◆ Work required: From the line holding "Task: Click the doctor" to the final line below, restate each line word for word and add nothing.

+++ Records provided

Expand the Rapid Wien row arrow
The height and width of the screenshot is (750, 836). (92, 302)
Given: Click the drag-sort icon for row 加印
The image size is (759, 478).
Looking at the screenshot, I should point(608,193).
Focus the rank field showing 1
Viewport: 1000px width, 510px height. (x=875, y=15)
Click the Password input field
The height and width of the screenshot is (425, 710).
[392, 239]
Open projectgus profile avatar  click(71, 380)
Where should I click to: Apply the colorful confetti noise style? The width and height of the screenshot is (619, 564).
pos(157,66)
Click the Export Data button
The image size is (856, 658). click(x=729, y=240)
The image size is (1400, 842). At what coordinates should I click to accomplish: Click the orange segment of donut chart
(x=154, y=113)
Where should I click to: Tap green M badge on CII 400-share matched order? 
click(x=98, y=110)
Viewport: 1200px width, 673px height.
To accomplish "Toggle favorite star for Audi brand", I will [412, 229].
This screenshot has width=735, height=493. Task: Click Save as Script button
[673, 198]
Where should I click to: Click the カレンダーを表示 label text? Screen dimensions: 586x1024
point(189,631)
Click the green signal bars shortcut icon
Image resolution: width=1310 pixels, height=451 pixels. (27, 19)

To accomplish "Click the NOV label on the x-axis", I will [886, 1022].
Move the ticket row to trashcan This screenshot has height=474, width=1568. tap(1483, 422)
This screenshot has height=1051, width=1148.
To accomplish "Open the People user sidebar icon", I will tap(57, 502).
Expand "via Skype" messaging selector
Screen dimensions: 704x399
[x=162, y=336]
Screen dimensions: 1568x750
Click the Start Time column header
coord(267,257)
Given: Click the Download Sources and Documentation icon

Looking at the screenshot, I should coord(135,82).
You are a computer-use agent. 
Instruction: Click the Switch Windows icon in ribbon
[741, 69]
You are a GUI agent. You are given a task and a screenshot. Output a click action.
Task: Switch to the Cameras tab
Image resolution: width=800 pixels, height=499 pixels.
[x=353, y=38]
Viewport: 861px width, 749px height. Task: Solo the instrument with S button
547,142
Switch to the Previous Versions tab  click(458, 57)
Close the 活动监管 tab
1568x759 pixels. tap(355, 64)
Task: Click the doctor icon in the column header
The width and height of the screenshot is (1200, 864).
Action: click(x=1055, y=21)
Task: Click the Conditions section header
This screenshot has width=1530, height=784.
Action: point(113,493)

++++++

◆ Solution to this problem:
Task: Click the doctor icon in the column header
The width and height of the screenshot is (1200, 864).
Action: click(x=1055, y=21)
Task: Click the Conditions section header
This screenshot has width=1530, height=784.
Action: point(113,493)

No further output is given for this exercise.